- [Given instruction]: Present the lines of the records below as a numbered list, omitting blank lines and leaving out the pictures.

━━━━━━━━━━

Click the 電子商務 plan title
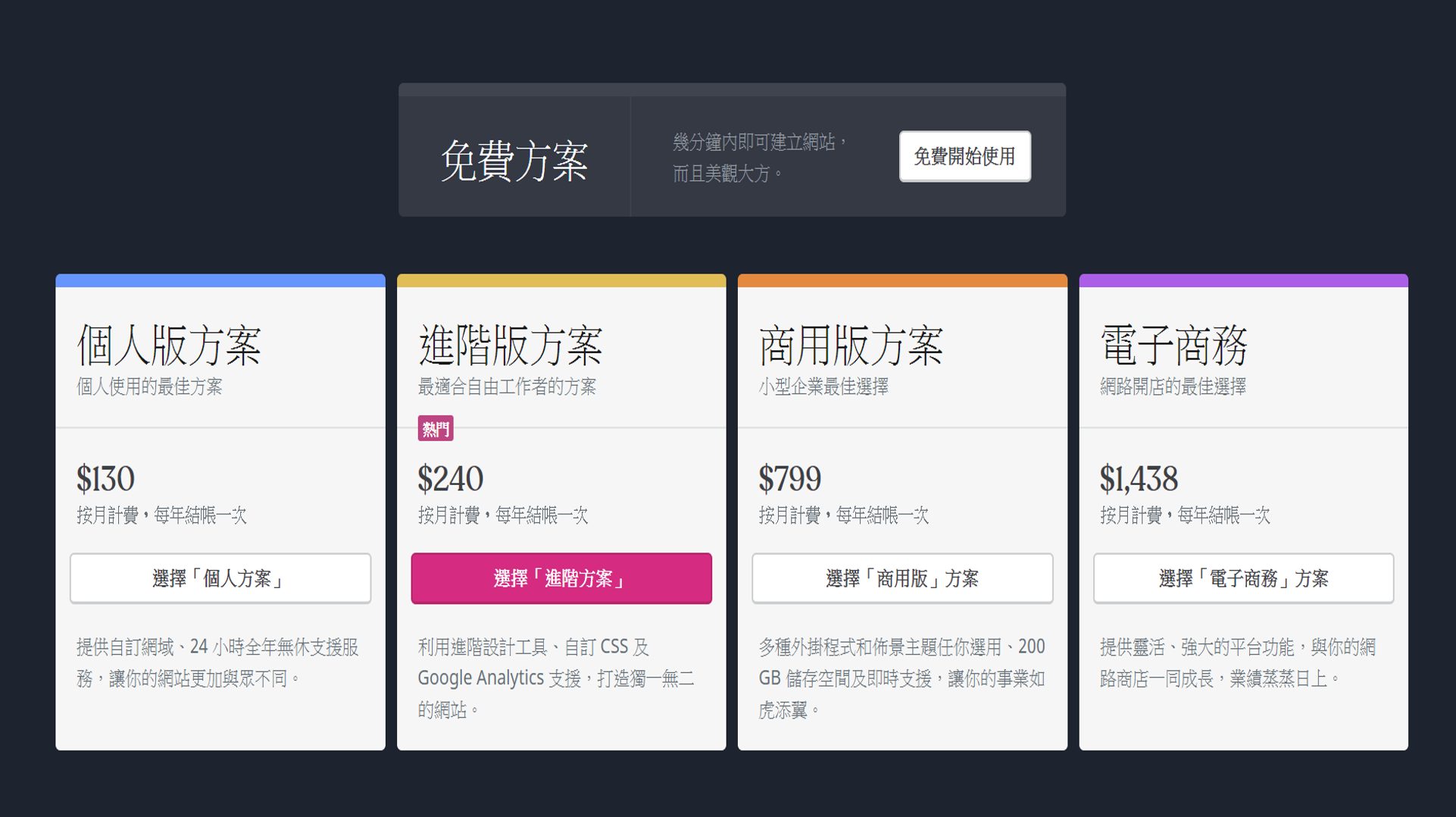The width and height of the screenshot is (1456, 817). [x=1173, y=346]
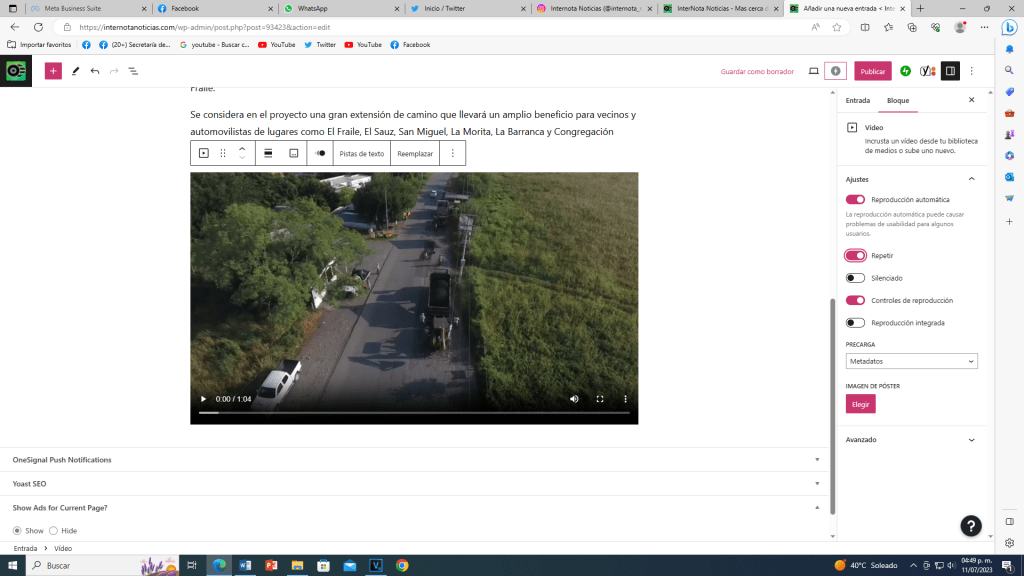Enable the Silenciado toggle
This screenshot has height=576, width=1024.
[x=855, y=278]
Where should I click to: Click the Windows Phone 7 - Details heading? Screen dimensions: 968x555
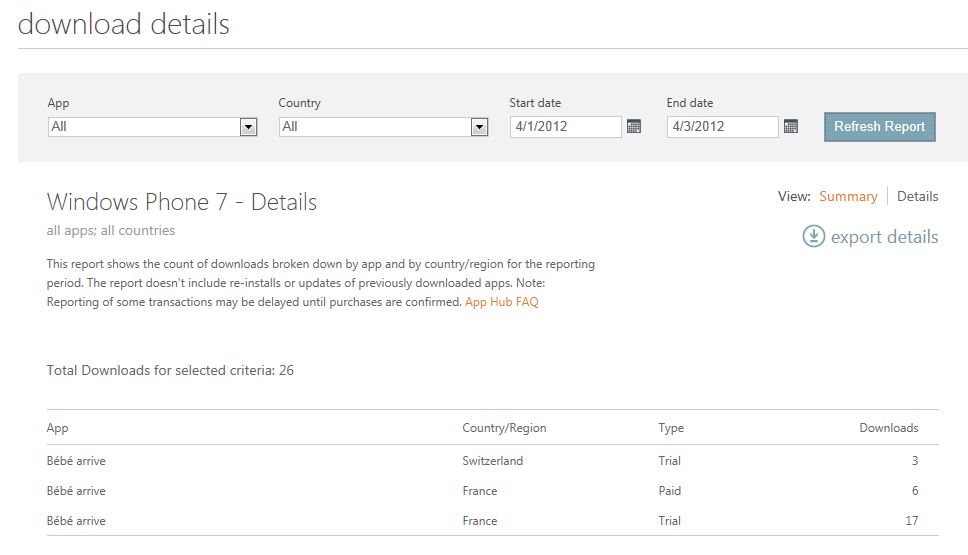[x=181, y=202]
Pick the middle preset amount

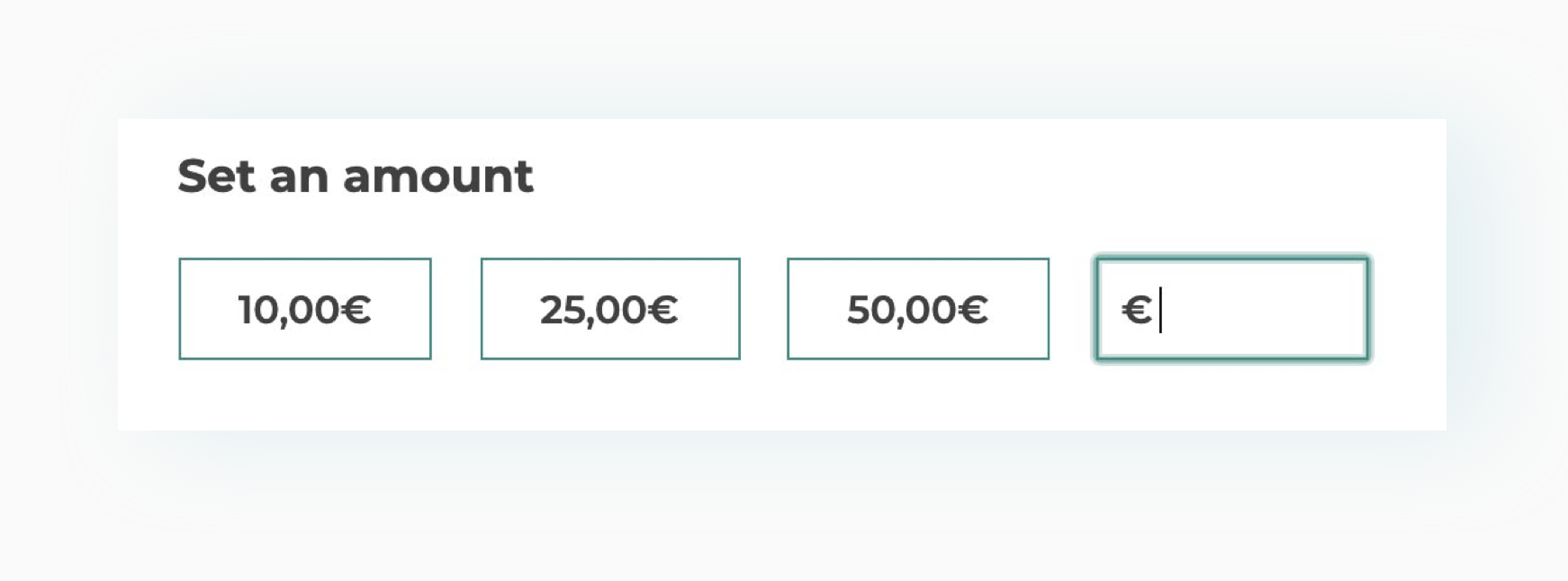pyautogui.click(x=610, y=309)

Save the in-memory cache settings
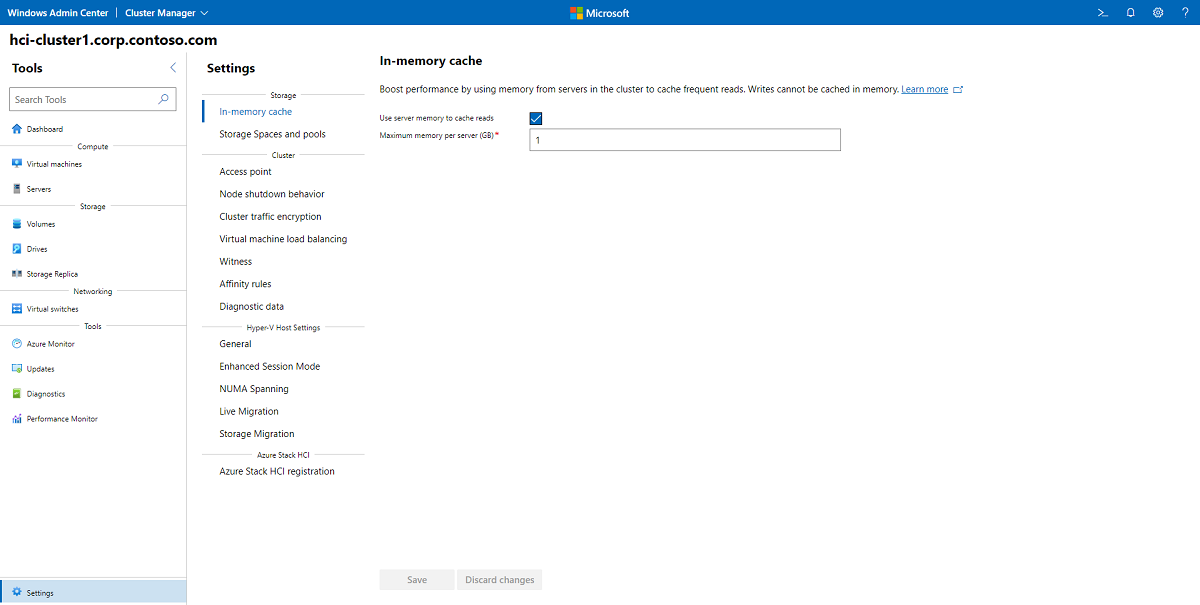(x=416, y=579)
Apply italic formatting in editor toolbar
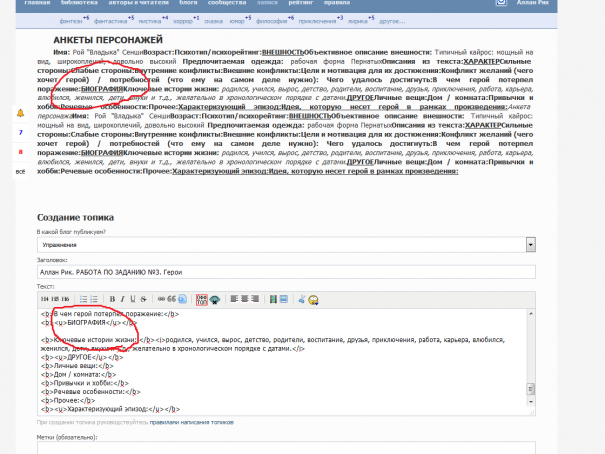 pyautogui.click(x=122, y=298)
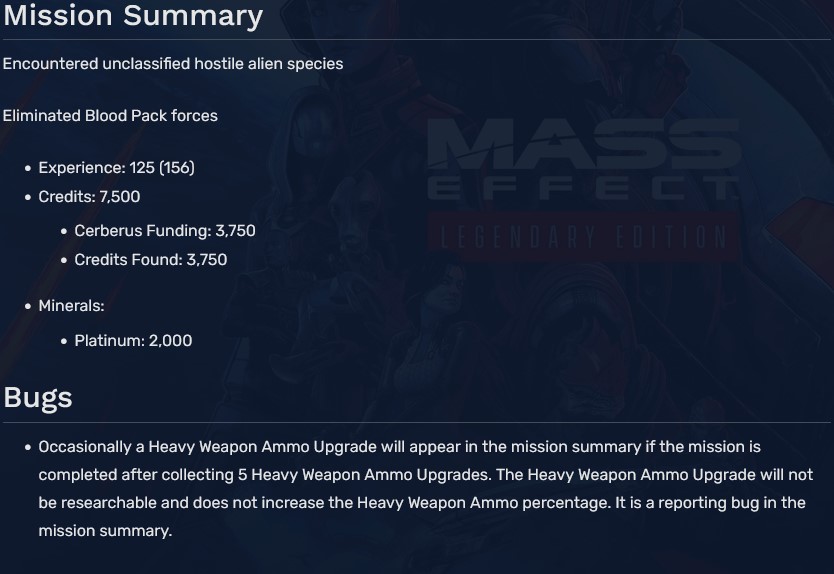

━━━━━━━━━━

- [Output]:
1. Click the 電子商務 plan title
2. The width and height of the screenshot is (1456, 817). [x=1173, y=346]
3. Enable the Silenciado toggle
4. This screenshot has height=576, width=1024.
5. [x=855, y=278]
6. Where should I click to: Click the Windows Phone 7 - Details heading? Screen dimensions: 968x555
7. [x=181, y=202]
8. Pick the middle preset amount
9. pyautogui.click(x=610, y=309)
10. Save the in-memory cache settings
11. (x=416, y=579)
12. Apply italic formatting in editor toolbar
13.  pyautogui.click(x=122, y=298)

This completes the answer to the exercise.